# Teich komplett zugefroren



## Cranoc (4. Jan. 2009)

Hallo zusammen, wünsche allen Leuten ein frohes neues Jahr. :newyear

So nun zu meinem Problem, heute morgen war ich auf Kontrollgang um meinen Teich und musste leider feststellen, dass beide meiner Styropor Eisfreihalter zugefroren waren und der oase icefree20 auch nicht mehr funktionierte. 

Nun hab ich einige Fragen:

*1. Wie kann ich den Teich am besten wieder Eisfrei machen?*

Habe mir überlegt ein bisschen warmes Wasser in den Styroporeisfreihalter zu gießen um es wieder aufzutauen, oder wäre dies nicht so gut?

Quelldaten ▸
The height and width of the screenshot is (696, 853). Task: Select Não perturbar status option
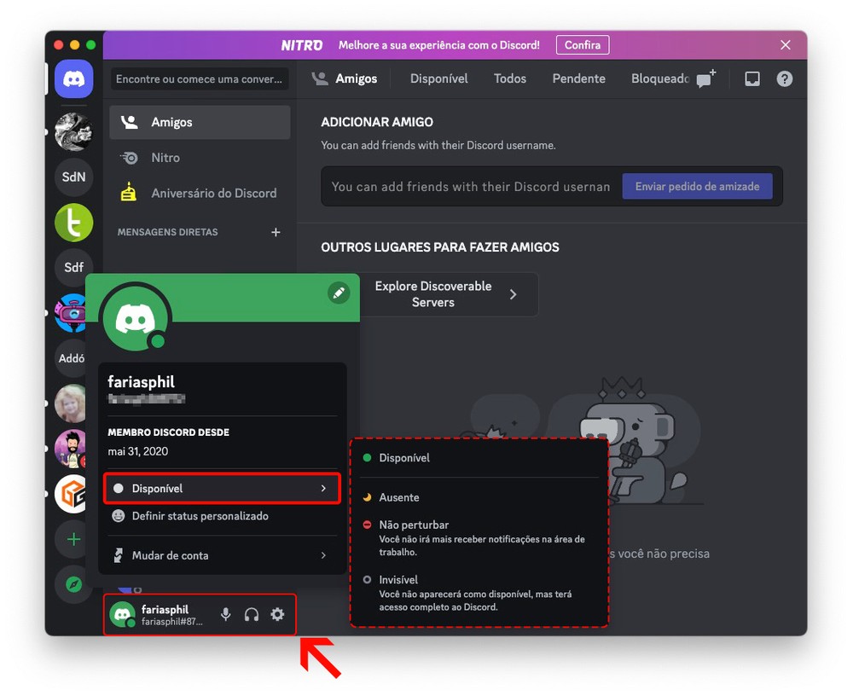point(413,525)
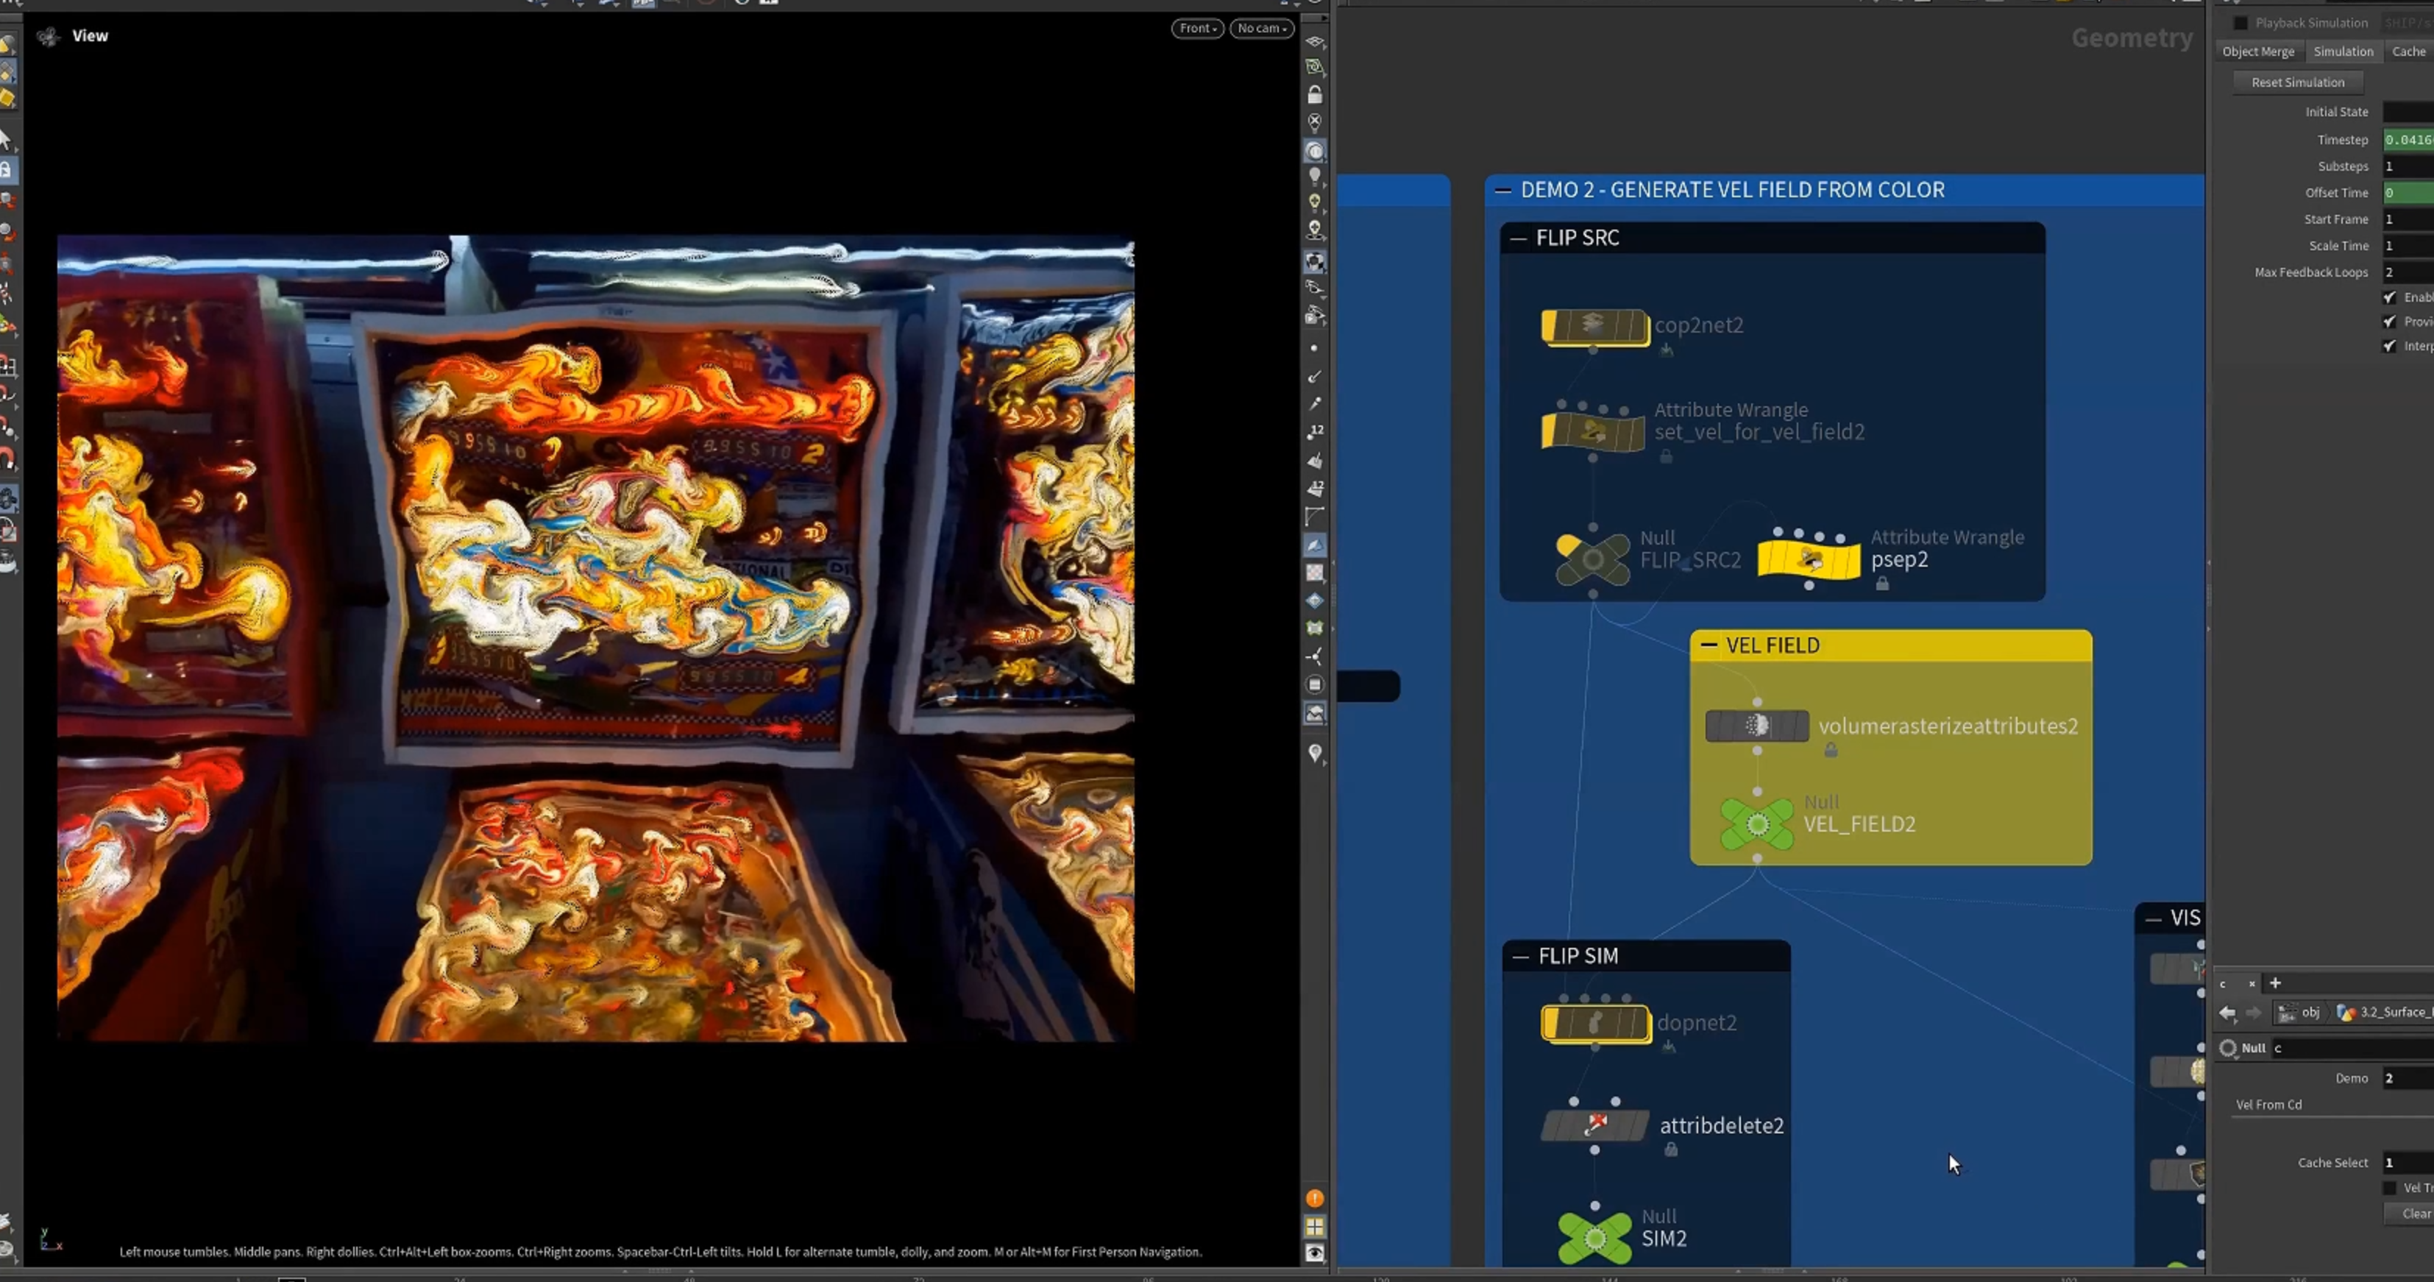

Übungsaufgabe ▸
Schreib aus dem Textabschnitt über den zugefrorenen Teich wortgetreu ab: Beginne bei den Worten „## Cranoc (4.“ und hör nach den Worten „nicht mehr funktionierte.“ auf. Stütze dich allein auf den Textabschnitt, nicht auf das Material.

Korrekte Ausgabe ▸
## Cranoc (4. Jan. 2009)

Hallo zusammen, wünsche allen Leuten ein frohes neues Jahr. :newyear

So nun zu meinem Problem, heute morgen war ich auf Kontrollgang um meinen Teich und musste leider feststellen, dass beide meiner Styropor Eisfreihalter zugefroren waren und der oase icefree20 auch nicht mehr funktionierte.